• [Source document]:
** START **

I believe around the midway of 2018 the whole course was revamped and the new learning platform launched where students from the old one, including me, were migrated to the new learning platform. This initiative is one of many that seeks to further improve and develop the learning process in the University. Moreover, an additional introductory data science module was also launched to provide the basics of data science and python to those that may not be coming from a background with an undergraduate degree or knowledge in the particular subject area. This also is a great introductory course, but it would go as far as offering you a taste rather than the full picture of data science for Finance such as the full two-year degree. In terms of the overhaul of the study program, I believe that a very good job has been done over moving to a more mathematical focused course base with solid scientific based studies rationale that resembles quite a lot similar programs offered by top Universities around the world such as Stanford, Cornell, Columbia, Carnegie Mellon and the University of Chicago.

** END **

• [Given data]:
** START **

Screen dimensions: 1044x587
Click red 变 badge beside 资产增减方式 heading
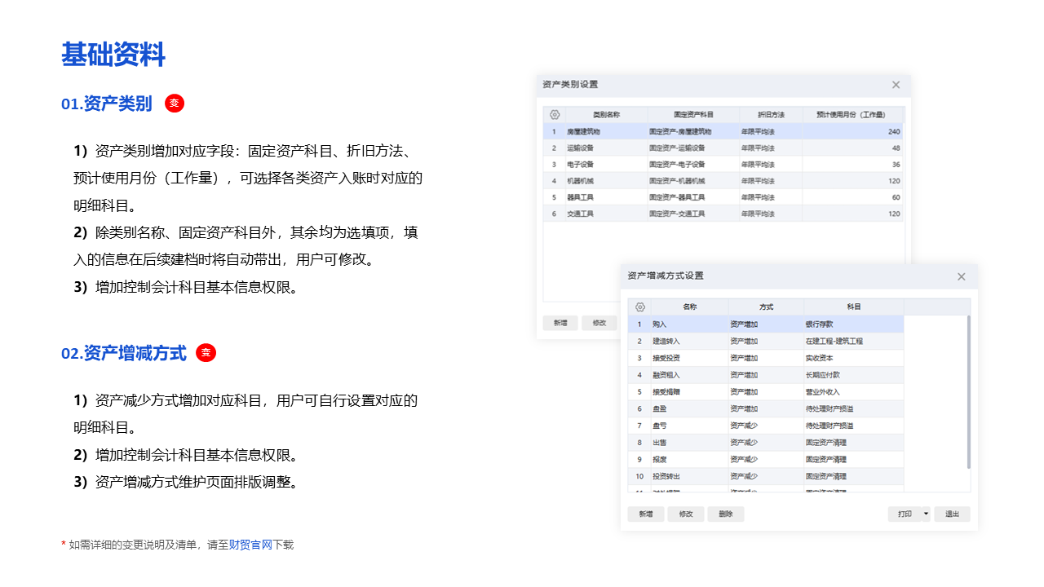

** END **

• [Required task]: Translate this sentence from the text on the revamped data science program into Spanish: "This initiative is one of many that seeks to further improve and develop the learning process in the University."

• [Response to the task]: Esta iniciativa es una de muchas que buscan mejorar y desarrollar aún más el proceso de aprendizaje en la Universidad.